___

# Machine Learning in Geosciences ] 
Department of Applied Geoinformatics and Carthography, Charles University

Lukas Brodsky lukas.brodsky@natur.cuni.cz


### PyTorch installation

`pip install torch`
`pip install torchvision`

In [None]:
# Successfully installed torch-1.11.0 torchvision-0.12.0

PyTorch includes a package called torchvision which is used to load and prepare the dataset. It includes two basic functions namely Dataset and DataLoader which helps in transformation and loading of dataset.

# PyTorch tensor

Tensors are the building blocks for representing data in PyThorch. It is the fundamental data structure. The term `tensor` comes bundled with the notion of spaces. In this context of deep learning, tensors refer to the generalization of vectors and matrices to an arbitrary number of dimensions. 

The torch package contains not only the data structures for **multi-dimensional arrays** but also defines mathematical operations over these tensors. Additionally, it provides many utilities for efficient serializing of Tensors and arbitrary types, and other useful utilities.

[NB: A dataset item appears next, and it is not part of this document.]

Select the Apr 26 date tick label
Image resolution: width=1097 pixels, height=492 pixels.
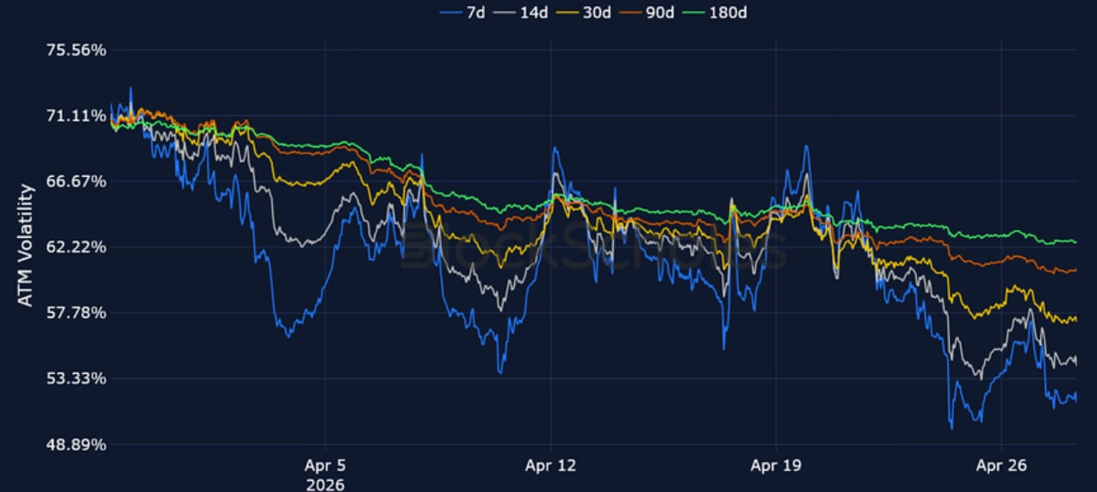[x=1002, y=466]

### PyTorch tensor vs. NumPy array

A PyTorch tensor is similar to a NumPy array (*lingua franca* of data science). However, PyTorch tensors usually utilize GPUs to accelerate their numeric computations. These tensors which are created in PyTorch can be used to fit a network. The user can manually implement the forward and backward passes through the network.

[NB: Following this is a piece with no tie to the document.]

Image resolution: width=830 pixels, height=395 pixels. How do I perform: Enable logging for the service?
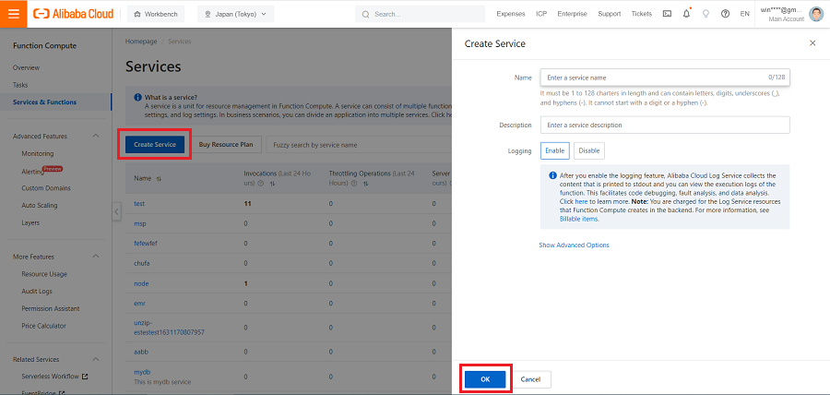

Note: PyTorch tensors vs. TensorFlow; 

The major difference between PyTorch and Tensor Flow’s is in the computational graphs. Tensor Flow uses static and PyTorch uses dynamic computational graphs. This makes difference in debuging the graphs. 

### Dynamic Graphs
Static graphs are nice because user can optimize the graph up front. If programmers are re-using the same graph over and over, then this potentially costly up-front optimization can be maintained as the same graph is rerun over and over.

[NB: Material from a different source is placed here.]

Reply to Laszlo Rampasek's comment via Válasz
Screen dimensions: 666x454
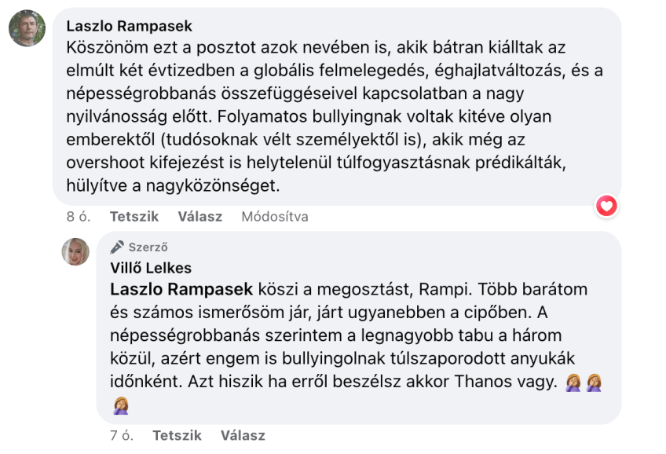click(199, 216)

The major difference between them is that Tensor Flow’s computational graphs are static and PyTorch uses dynamic computational graphs.

### The tensor API

The PyTorch API establish a few directions on where to find things in the documentation (https://pytorch.org/docs/stable/index.html). 

## Tensors: Multidimensional arrays

In [None]:
import torch 
import numpy as np

### PyTorch Tensors constructors 
Comparing NumPy and PyTorch

In [None]:
a = np.ones(3)
print(a)

In [None]:
# constructing a one-dimensional tensor of size with ones
b = torch.ones(3)
print(b)

In [None]:
# slice
a[1]

In [None]:
b[1]

In [None]:
# casting to float
float(b[1])

In [None]:
# overwrite a value in tensor 
b[2] = 2.0
b

#### Constructors from other containers

In [None]:
# passing Python list to te constructor, the same effect! 
points = torch.tensor([4.0, 1.0, 5.0, 3.0, 2.0, 1.0])
points

In [None]:
# 2D, (list of lists) passed to the constructor
points = torch.tensor([[4.0, 1.0], [5.0, 3.0], [2.0, 1.0]])
points

In [None]:
# dimensionality 
points.shape

### Indexing tensors 

In [None]:
# Python list
some_list = list(range(5))

In [None]:
some_list[:]

In [None]:
some_list[1:3]

In [None]:
some_list[-1]

Tensors uses the same notion. We can use range indexing for each of the tensor's dimensions. 

In [None]:
# tensor two indices to access 2D elements
points[0, 1]

In [None]:
# the first row
points[0]

### Tensors storage

Values in tensors are allocated in **contignuous chunks of memory** managed by `torch.Storage` instances. A storage is a one-dimensional array of numerical data: that is, a contignuous block of memory containing numbers of a given type, such as float (32 bits representing floating-point number). A PyTorch `Tensor` instance is a view of such a `Storage` instance that is capable of indexing into that storage using an offset. Multiple tensors can index the same storage even if they index into the data differently. 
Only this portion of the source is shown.